Это утверждение могло бы показаться противоречащим тому, что было сказано немного ранее, а именно — что Три таковы nec substantia sed forma [не по субстанции, но по форме], но в этом месте substantia получает иное значение «реального существования» [реальной сущности], которое можно объективно констатировать. Это реальное существование является «лицом» (7, 9). Однако Тертуллиан обратил внимание на то, что в рамках этой богословской дискуссии могла возникнуть двусмысленность, связанная с этим двойным значением substantia. Потому, начиная с 12-й главы «Против Праксея», его тринитарная лексика становится более четкой, и он противопоставляет субстанцию понятию persona [лица], т. е. понятию, эквивалентному на Западе понятию «ипостась» (см. 12, 6); и, чтобы передать это понятие Лица, он не прибегает более к термину «субстанция», но употребляет описательное выражение substantiva res [вещь, существующая субстанциально] (26, 6).

В заключение отметим, что Тертуллиан воспользовался термином substantia, который был уже широко принят к употреблению в языке риторов и философов I и II вв.

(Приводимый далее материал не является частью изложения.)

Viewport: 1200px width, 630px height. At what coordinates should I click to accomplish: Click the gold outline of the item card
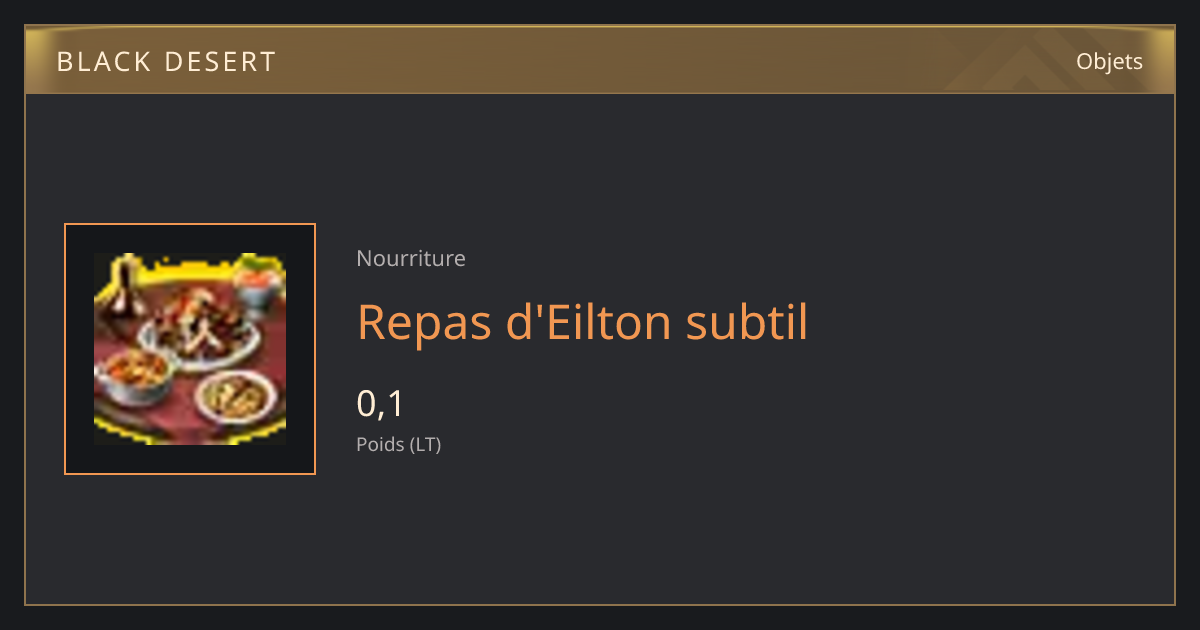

Термин этот имел материальное значение, усиленное склонностью римлян к конкретности. Итак, взяв на вооружение это уже вполне расхожее слово, Тертуллиан дополняет его понятием unitas substantiae [единства субстанции], который он воспринял, быть может, из катехизического учения, уточнив этот термин (т. е. substantia) сообразно со стоической доктриной. Когда же он говорит о «субстанции Бога», он понимает субстанцию не как сущность, обладающую индивидуальным бытием, но как материю, конституирующую бытие Бога, каковая материя, как мы читали у Ин. 4, 24, есть дух.

Рядом с substantia, в непосредственной от нее смысловой близости, локализуется и употребление status — слова, которое почти полностью соответствует итальянскому слову stato в значении «положения», «достоинства/ранга» (см. «Против Маркиона», I 9, 9; «Против Гермогена», 7, 2 – 4; «О душе», 4, 1). Термин status должен был бы передавать смысл греческих слов со значением «свойство» или «качество», как коррелятив οὐσία или ὑποκείμενον [подлежащее], но, как отмечает Браун, этот термин не укоренился в западном богословии.

В качестве термина, сопутствующего термину substantia, Тертуллиан вводит в западное богословие термин persona в приложении к божественным Лицам. Употребление persona в области философии представлено очень скудно, а потому мы ограничимся только некоторыми наблюдениями. Судя по всему, этот термин стал употребляться всего за несколько лет до Тертуллиана (который регулярно прибегает к нему в «Против Праксея») в рамках восточного богословия, а конкретно — Ноэтом. Но Ноэт был моралистом, для которого греческий термин, эквивалентный persona, а именно πρόσωπον, имел откровенно еретическое значение.

«Я не называю “Богом” Отца и Сына, но я называю “Богом” Того единственного, Который именуется “Отцом” и “Сыном”, и, поскольку это одно Лицо (πρόσωπον), их не может быть два» (Ипполит, «Опровержение всех ересей», IX 12, 18–19).

Единый Бог, согласно Ноэту, должен быть «одним-единственным лицом, разделенным по имени, но не по субстанции/сущности» (там же, X 27, 4). Как мы видим, согласно еретику-моралисту, «лица» Бога не обладают индивидуальным бытием. Итак, Тертуллиан не был первым, кто обратился к понятию «лица», но он был первым, кто придал ему православное значение — и это произошло на Западе, притом что восточная мысль никогда в полной мере не воспримет πρόσωπον, так как в этом слове слишком сильно проступало его исходное значение «личины/маски» и, тем самым, условного «театрального персонажа», не имеющего своего собственного индивидуального бытия. Тертуллиану не пришлось входить в соприкосновение с философией, чтобы ввести в употребление термин persona: это слово уже существовало в латинском языке со значением «реального индивидуума», и Тертуллиан воспользовался им для обозначения индивидуальности и особенности божественного бытия, в то время как substantia указывало на общую реальность божественного бытия.